The Pediatric Cardiac Care Consortium (PCCC) database for Fontan (n = 2,713) and Glenn shunt (n = 2,239) performed between 1982 and 2000 was utilized. Death during initial hospitalization and length of stay after each procedure were investigated. Viral respiratory season was defined as the interval of November to March.

RESULTS

The mortality rate after Fontan was higher during the viral respiratory season (14 versus 11%, p = 0.03) and in children under age 2 years. Glenn shunt mortality was higher with operation before age of 120 days, but was not affected by operation during viral respiratory season. Age at operation for the Fontan procedure has decreased with declines in hospital mortality (14% to 7%, p < 0.0001) and hospital stay (14 to 11 days, p < 0.0001) comparing 1992 to 1995 with 1996 to 2000.

CONCLUSIONS

Fontan procedure performed during viral respiratory season is associated with an increased mortality.
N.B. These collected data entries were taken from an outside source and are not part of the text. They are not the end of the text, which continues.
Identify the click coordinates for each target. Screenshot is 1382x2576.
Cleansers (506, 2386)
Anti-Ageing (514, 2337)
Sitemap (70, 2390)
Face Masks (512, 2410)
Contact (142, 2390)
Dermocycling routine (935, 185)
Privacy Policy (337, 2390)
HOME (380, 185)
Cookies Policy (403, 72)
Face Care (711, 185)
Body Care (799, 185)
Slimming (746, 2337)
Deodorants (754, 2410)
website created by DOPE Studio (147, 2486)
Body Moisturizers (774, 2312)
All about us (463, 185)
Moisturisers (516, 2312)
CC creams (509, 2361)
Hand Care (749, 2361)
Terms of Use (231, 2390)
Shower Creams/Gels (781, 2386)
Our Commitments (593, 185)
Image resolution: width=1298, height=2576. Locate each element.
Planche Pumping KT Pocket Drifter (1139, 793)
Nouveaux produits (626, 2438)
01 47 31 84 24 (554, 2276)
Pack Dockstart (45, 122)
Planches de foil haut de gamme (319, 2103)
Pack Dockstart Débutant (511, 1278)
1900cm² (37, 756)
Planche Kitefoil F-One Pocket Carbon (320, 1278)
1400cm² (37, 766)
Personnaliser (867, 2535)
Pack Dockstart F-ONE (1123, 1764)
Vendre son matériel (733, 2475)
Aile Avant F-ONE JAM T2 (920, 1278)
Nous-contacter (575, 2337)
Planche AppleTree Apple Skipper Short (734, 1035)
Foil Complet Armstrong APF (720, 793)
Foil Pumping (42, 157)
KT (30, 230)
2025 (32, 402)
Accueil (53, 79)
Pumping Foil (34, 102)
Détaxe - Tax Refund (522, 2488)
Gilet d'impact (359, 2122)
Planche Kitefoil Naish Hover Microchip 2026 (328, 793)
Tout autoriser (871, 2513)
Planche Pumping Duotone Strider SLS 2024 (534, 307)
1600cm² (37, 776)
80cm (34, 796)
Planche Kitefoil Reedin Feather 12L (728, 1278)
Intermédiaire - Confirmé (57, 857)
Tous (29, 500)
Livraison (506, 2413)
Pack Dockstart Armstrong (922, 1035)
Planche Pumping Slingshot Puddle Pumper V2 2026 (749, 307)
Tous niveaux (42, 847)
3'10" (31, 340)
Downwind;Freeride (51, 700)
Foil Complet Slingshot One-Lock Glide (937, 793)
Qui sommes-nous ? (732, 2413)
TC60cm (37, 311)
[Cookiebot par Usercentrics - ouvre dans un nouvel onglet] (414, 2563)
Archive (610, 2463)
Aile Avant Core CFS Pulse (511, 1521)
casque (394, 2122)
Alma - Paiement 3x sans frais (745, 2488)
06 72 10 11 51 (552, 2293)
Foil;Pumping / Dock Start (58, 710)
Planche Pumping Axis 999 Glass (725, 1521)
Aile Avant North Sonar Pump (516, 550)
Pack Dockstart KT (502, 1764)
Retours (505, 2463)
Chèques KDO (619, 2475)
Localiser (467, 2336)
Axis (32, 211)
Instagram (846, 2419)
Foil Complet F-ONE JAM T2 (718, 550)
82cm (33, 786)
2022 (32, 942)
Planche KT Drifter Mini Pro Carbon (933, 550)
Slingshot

Short-term mortality and morbidity after the Glenn and Fontan procedures have improved in the recent era. Operation in the youngest age groups may adversely impact mortality.

摘要

背景

本研究旨在探讨手术季节、手术年龄和手术时代对单心室姑息治疗后短期预后的影响。一项小型研究表明,在病毒性呼吸道疾病流行季节进行手术与胸腔积液延长和住院时间延长有关。单机构研究还发现,随着时间的推移,尽管手术年龄较小,但格林分流术和Fontan手术后的预后有所改善。

方法

利用1982年至2000年间进行Fontan手术(n = 2713)和格林分流术(n = 2239)的儿科心脏护理联盟(PCCC)数据库。调查了初次住院期间的死亡率和每次手术后的住院时间。病毒性呼吸道疾病流行季节定义为11月至3月期间。

结果

Fontan手术后的死亡率在病毒性呼吸道疾病流行季节较高(14%对11%,p = 0.03),在2岁以下儿童中也是如此。格林分流术在120天龄前进行手术时死亡率较高,但不受病毒性呼吸道疾病流行季节手术的影响。与1996年至2000年相比,1992年至1995年Fontan手术的手术年龄随着医院死亡率(14%降至7%,p < 0.0001)和住院时间(14天至11天,p < 0.0001)的下降而降低。

结论

在病毒性呼吸道疾病流行季节进行Fontan手术与死亡率增加有关。近年来,格林分流术和Fontan手术后的短期死亡率和发病率有所改善。在最年轻的年龄组进行手术可能会对死亡率产生不利影响。